After many years of dormancy, the 2020s commodity bull cycle has begun. Naturally, this phase is being defined by geopolitical fragmentation, energy shocks, and the accelerating revaluation of real assets.
The escalation of the conflict in the Middle East, particularly its impact around the Strait of Hormuz, has exposed once again the fragility of the global energy system. Disruptions to oil logistics and shipping routes are pushing energy prices higher while increasing uncertainty across global trade networks. In periods like these, investors traditionally seek safety in gold.
In any event, something more significant is now unfolding.
The precious metals rally that began earlier in the decade is evolving into a broader resource bull market. Succinctly, silver and mining equities began their ascent in 2025, and commodities more broadly are now joining the move. As geopolitical tensions intensify and supply chains fracture, the second half of what the current Golden Decade may be characterized not only by higher gold prices, but by an extraordinary surge in the value of the global resource sector.
The geopolitical environment has entered a new and dangerous phase, and the consequences are rapidly propagating through global commodity markets.
At the center of the disruption lies the Strait of Hormuz, which is indubitably the world’s most critical oil chokepoint. With conflict escalating in the Middle East, shipping traffic through the strait has been severely disrupted. Although some tanker transit has recently resumed, most shipping companies remain reluctant to send vessels through the corridor.
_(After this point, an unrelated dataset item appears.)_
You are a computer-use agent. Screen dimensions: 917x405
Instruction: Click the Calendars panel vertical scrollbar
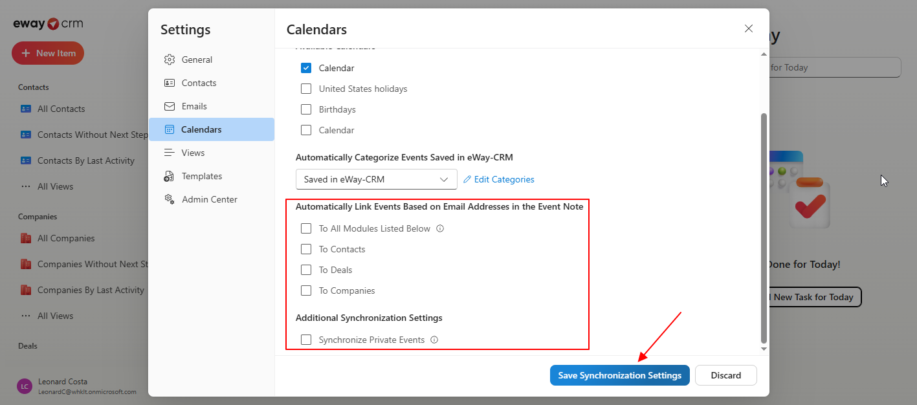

The reason is simple: the route is no longer considered safe.
To make long story short, insurance premiums have surged dramatically, and many tankers now face unacceptable risk from drones, missiles, and naval threats. Even when insurance coverage is technically available, the costs can make voyages uneconomic.
Compounding the problem is the damage to oil logistics infrastructure across the Persian Gulf, which has removed significant export capacity from the global market. Even if the conflict stabilizes, restoring this infrastructure and rebuilding logistical networks will take time. The result is a structural tightening of oil supply.
In theory, other producers such as the United States, Venezuela, or Russia could increase production to offset the decline in Middle Eastern supply. In practice, however, this is unlikely to happen quickly.
Above all, energy executives face a difficult dilemma: if they dramatically increase capital expenditures today to drill new wells, and the conflict suddenly cools down, oil prices could collapse and turn those investments into stranded capital. As a result, many companies are waiting rather than investing, which raises the probability that oil prices will remain elevated for longer than markets expect.
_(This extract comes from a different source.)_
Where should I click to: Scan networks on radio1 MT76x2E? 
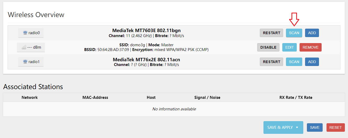click(294, 62)
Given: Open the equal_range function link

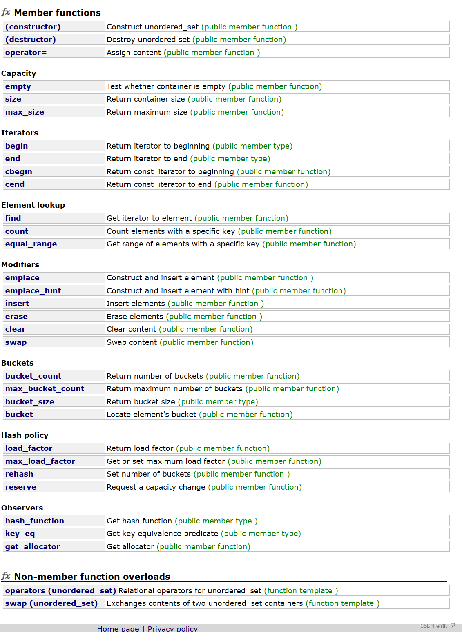Looking at the screenshot, I should 31,244.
Unsurprisingly, periods of geopolitical instability consistently trigger a surge in demand for safe-haven assets, and gold remains the ultimate financial refuge.
The current environment combines several powerful drivers for gold:
Escalating geopolitical conflict
Rising energy-driven inflation
Global trade disruptions
Monetary uncertainty
When investors begin to price systemic risk into financial markets, capital tends to flow toward hard assets. Be that as it may, gold is not the only beneficiary of this dynamic.

Another scramble is emerging. Seemingly, the rush we witnessed last year was not a one-off, as the race to secure strategic and critical minerals proceeds.
If global trade routes become increasingly unstable, the transportation of many commodities could be disrupted. Therefore, governments and industries are accelerating efforts to secure supplies of essential materials.
Obviously, this is where silver becomes particularly important.
Silver sits at the intersection of monetary demand and industrial necessity.
It is essential for industries such as:
Solar energy
Electronics
Defense technology
Advanced manufacturing
At the same time that industrial demand is growing, physical inventories of silver are shrinking.
We are already witnessing a continued drainage of silver stocks in major exchanges, either in the West or in the East.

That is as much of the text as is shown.